On the Louisiana licensure board laws and rules under “prohibited practice” you can read the following:

“A. No person shall engage in the practice of dietetics/nutrition in the state of Louisiana unless they have a current license duly issued by the board under the provisions of Chapter 1 of these rules, unless exempted as defined in R.S. 37:3093 of the Act.”



Louisiana has licensure with practice exclusivity. This is the highest standard of consumer protection. There are some exemptions to this and you can go to the section written in the quoted text above to read what they are. Unless you fall under one of the exemptions, you must have a license to practice in Louisiana. 


As you may have seen you cannot find California on the state licensure agency list. They do not have licensure. This does not mean that they have no rules at all. If you look at the California Code, Business and Professions Code - BPC § 2585 (https://codes.findlaw.com/ca/business-and-professions-code/bpc-sect-2585.html), you will see that there are rules about title use (title protection) as well as reimbursement. So just because there is no specific license does not mean anybody can do whatever they want. 

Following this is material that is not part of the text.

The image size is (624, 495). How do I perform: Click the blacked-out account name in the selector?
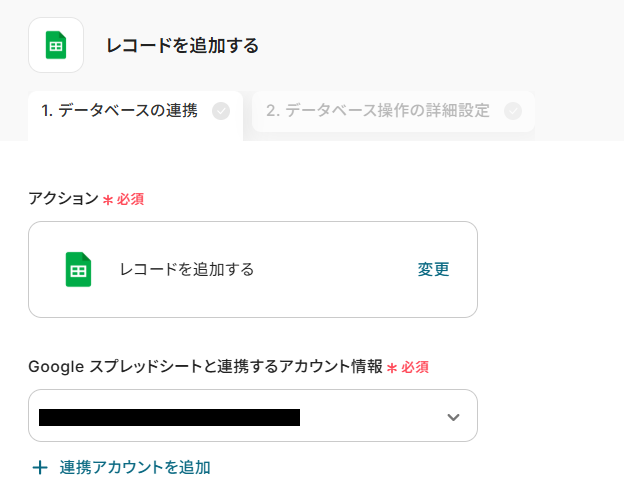[x=169, y=417]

Since most states have licensure or at least some laws and regulations you have to make a choice when providing telehealth via your online / virtual practice. You have to follow the state rules for where your client is. I see discussions online where some dietitians complain about the cost of applying for licensure in several states. I understand this can be an issue. However, know that there is no legal way around this. Changing your title to “coach” or calling your services “coaching” to avoid licensure because this title and services are unregulated, would be unethical as a dietitian.


Sure, dietitians are coaches and provide coaching. However, no good dietitian would practice this way.

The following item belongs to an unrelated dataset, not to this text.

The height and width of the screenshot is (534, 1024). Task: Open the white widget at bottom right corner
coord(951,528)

How will you as a registered dietitian define coaching vs MNT (medical nutrition therapy)? If you are coaching someone for weight loss and the person one day comes back and tells you their primary doctor diagnosed them with diabetes, what are you going to do? Are you going to ignore your patient’s medical condition that you as a registered dietitian can help with, or are you going to tell the person that you can no longer work together? Or are you going to do the right thing and either apply for a license in that state, or refer the patient to a dietitian who is already licensed there? 


I personally wish that there was a national license for dietitians in the US. It would make life easier for us as well as the patients. However, this is not how the US is constructed. All states have their own laws in a lot of aspects and this happens to include dietitians. You can accept it as it is or you can work on changing the laws. But you cannot break the laws because you do not like them. 


This does not cover everything about licensure and registration but it gives you a good start.